I have this dataframe:
Id | Minute | identifier |
---|---|---|
aa | 1 | 1 |
aa | 1 | 2 |
aa | 1 | 3 |
aa | 2 (ignore) | 4 |
aa | 1 | 5 |
aa | 1 | 6 |
bb | 1 | 7 |
bb | 1 | 8 |
bb | 5 (ignore) | 9 |
bb | 1 | 10 |
My desired output is grouped by "Id", but sum consecutive "Minute" (only when they are = 1):
Id | Minute |
---|---|
aa | 3 |
aa | 2 |
bb | 2 |
bb | 1 |
CodePudding user response:
It can be done using window functions. They must be used twice: to create helper column for grouping and then to create groups. Then, group rows according to created groups.
Input:
from pyspark.sql import functions as F, Window as W
df = spark.createDataFrame(
[('aa', 1, 1),
('aa', 1, 2),
('aa', 1, 3),
('aa', 2, 4),
('aa', 1, 5),
('aa', 1, 6),
('bb', 1, 7),
('bb', 1, 8),
('bb', 5, 9),
('bb', 1, 10)],
['Id', 'Minute', 'identifier'])
Script:
w = W.partitionBy('Id').orderBy('identifier')
df = df.withColumn('_flg', F.coalesce(F.when(F.lag("Minute").over(w) != F.col("Minute"), 1), F.lit(0)))

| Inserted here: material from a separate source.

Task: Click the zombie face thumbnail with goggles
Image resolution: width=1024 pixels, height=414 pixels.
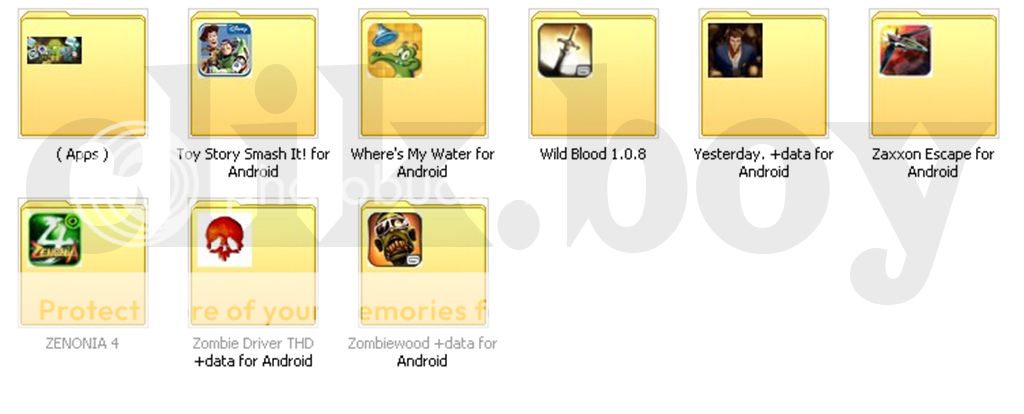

df = df.withColumn('_grp', F.sum('_flg').over(w))
df = (df
.filter(F.col('Minute') == 1)
.groupBy('Id', '_grp')
.agg(F.count(F.lit(1)).alias('Minute'))
.drop('_grp')
)
df.show()
# --- ------
# | Id|Minute|
# --- ------
# | aa| 3|
# | aa| 2|
# | bb| 2|
# | bb| 1|
# --- ------